The future work of WIPO will therefore focus on how we can work to make intangible assets produce tangible results for our entrepreneurs, enterprises, economies and communities.
Scaling up through partnerships
As we seek to leverage our work in this direction, we at WIPO are acutely conscious that our overarching objectives can only be achieved by harnessing our existing partnerships and by forging new ones. In this increasingly complex and interdependent world, we have to work together.
IP offices understand this well. Since they are critical to the growth and development of their countries, they must work together with many other agencies and stakeholders in order for intellectual property to be deployed effectively across the country.

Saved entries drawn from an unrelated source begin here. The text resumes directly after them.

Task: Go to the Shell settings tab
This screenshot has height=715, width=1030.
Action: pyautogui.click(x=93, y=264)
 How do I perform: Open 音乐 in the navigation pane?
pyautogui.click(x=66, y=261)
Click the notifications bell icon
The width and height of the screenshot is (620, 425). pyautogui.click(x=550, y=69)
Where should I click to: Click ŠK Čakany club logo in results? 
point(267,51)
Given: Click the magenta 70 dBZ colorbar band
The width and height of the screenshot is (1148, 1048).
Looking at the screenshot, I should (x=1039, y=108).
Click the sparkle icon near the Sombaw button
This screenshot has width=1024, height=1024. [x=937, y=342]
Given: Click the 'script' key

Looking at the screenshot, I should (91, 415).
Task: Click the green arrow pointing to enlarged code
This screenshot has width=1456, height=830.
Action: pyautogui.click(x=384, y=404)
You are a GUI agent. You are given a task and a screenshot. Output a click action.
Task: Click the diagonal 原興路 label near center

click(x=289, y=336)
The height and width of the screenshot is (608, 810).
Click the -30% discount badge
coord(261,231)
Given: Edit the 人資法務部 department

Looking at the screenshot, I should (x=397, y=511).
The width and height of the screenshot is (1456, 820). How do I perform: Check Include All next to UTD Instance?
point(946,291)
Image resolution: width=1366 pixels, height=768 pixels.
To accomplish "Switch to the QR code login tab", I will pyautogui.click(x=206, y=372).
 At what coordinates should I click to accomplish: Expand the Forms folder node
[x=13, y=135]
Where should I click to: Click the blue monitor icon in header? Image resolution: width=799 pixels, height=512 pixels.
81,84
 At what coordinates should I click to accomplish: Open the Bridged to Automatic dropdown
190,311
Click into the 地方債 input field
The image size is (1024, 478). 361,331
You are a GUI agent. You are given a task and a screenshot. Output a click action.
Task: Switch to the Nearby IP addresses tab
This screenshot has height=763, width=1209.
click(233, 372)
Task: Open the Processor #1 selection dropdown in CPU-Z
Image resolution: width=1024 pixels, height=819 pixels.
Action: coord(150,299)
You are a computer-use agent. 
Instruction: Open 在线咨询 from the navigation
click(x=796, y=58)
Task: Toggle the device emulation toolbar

At the global level, the challenges that we face require different international agencies to work collaboratively together. For these reasons, WIPO met with the World Health Organisation and the World Trade Organisation in June 2021 to pool our trilateral expertise and develop a series of practical measures to support economies and societies combat covid-19 and rebuild.
Likewise, as our work broadens to include IP commercialisation and support for the use of intellectual property in bringing an idea to the market, we are committed to developing new partnerships with chambers of commerce and other national and regional business organisations. Through them, we will deepen our engagement with local SMEs around the world. Consequently, we are collaborating with partners such as the International Chamber of Commerce to pilot projects in countries such as Indonesia, Thailand and Vietnam to link SMEs more closely to the IP system.
Looking ahead there is also greater scope for increased coordination between IP offices, and WIPO will continue playing a role as a convenor and forum for such discussions.
An example of this is the Heads of IP Office Conference (or HIPOC) organised by WIPO in the Asia-Pacific region. These conferences bring together the heads of IP offices in an environment that encourages open sharing of best practices and common challenges. As a previous attendee of the HIPOC, I found it useful and inspiring to hear stories from others, and it also helped to build strong relations and bonhomie among the IP office community. WIPO now seeks to bring the HIPOC concept to other regions too.
At the operations level, WIPO intends to aid IP offices in grappling with challenges, including increased IP filings and the use of new technologies such as AI and blockchain. We hope that through these conversations, and in forums such as the WIPO Committee for Standards, IP offices will coordinate the standards through which IP applications are prosecuted, as well as those relating to how their data and IT systems talk to one another, increasing their inter-operability.
Through our more broadly framed conversations on IP and frontier technologies, we hope to bring member states together to share how cutting-edge technologies like AI are affecting their operations, providing opportunities to transform their services and raising difficult policy issues. As a result, we can learn from one another and find a way forward together on some of the more difficult common challenges, like AI inventorship.
Looking ahead
The current state of our world is challenging, but it also presents opportunities for the global IP community to step up to the plate and transform not just themselves, but the way the world looks at intellectual property. As IP offices, we are proud to serve inventors, innovators and creators and therefore it is entirely appropriate that we ourselves are innovative, dynamic and forward-looking agencies,
WIPO thanks WTR for highlighting and showcasing the most enterprising and interesting developments at the IP offices level. We stand ready to work with all IP offices on their journeys of transformation in this fast-changing world.